Бургомистр что-то лепетал, очевидно пытаясь перевести эту речь, но начальник эйнзац-команды небрежно отстранил его и сделал знак подчиненным. Огромного Петра схватили под руки, и тут произошло нечто ужасное. Глаза у отца Петра вылезли из орбит, толстая шея налилась кровью, одним движением он стряхнул с себя солдат, размахнулся и хватил первого подвернувшегося под руку тяжелым крестом в висок, тот повалился… все это было делом одной секунды.
«Изверг! — хрипло выдавил он из себя. — Пес смрадный… Сатана!»
Выстрел прервал его слова. Отец Петр открыл рот, как будто внезапно забыл, что он хотел сказать, последнее и самое главное, — и грохнулся наземь.
«Na also», — проговорил офицер, с какой-то нарочитой медлительностью засовывая пистолет в кобуру, и эта смерть была последней в цепи событий, которых я еще кое-как в состоянии изложить по порядку. Дальше начинается путаница, образы теснятся в памяти, но я не в силах придать им сколько- нибудь убедительную последовательность. Должно быть, сразу же после страшного эпизода с отцом Петром началась посадка в фургоны, люди бросились в узкую горловину улицы, к машинам, в страхе и отчаянии лезли вперед, карабкались по лесенкам, приставленным к задним бортам грузовиков, расталкивали и давили друг друга, и тут же в толпе, у колес, бородатые хасиды с прыгающими колечками пейс из-под шапок, схватившись друг за друга, плясали и пели «Кол-Нидре».[11]

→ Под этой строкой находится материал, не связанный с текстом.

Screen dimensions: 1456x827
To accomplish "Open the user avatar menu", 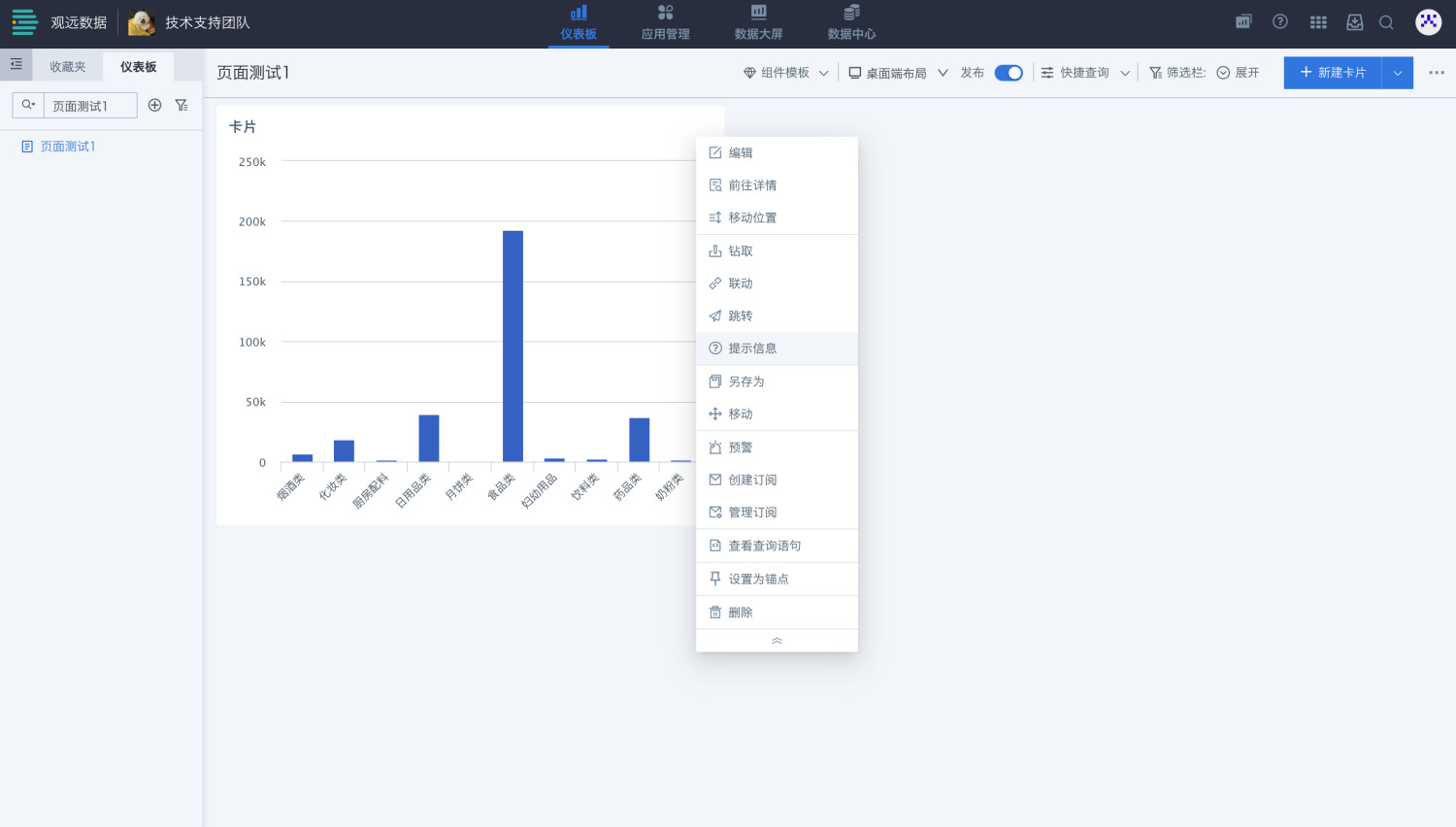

В давке я потерял дядю Юлиана и Аделу, но, кажется, еще до того, как толпа вынесла нас с площади на проспект Пилсудского, в короткий миг молчания и замешательства, последовавший за кончиной Петра Кифы, раздался возглас, почти вопль, плачущий и ликующий: «Ага-а-а! что я говорил?..»
Люди бежали по площади, не обращая внимания на моего отца, который стоял, воздев руки, с развевающимися волосами и безумным взглядом.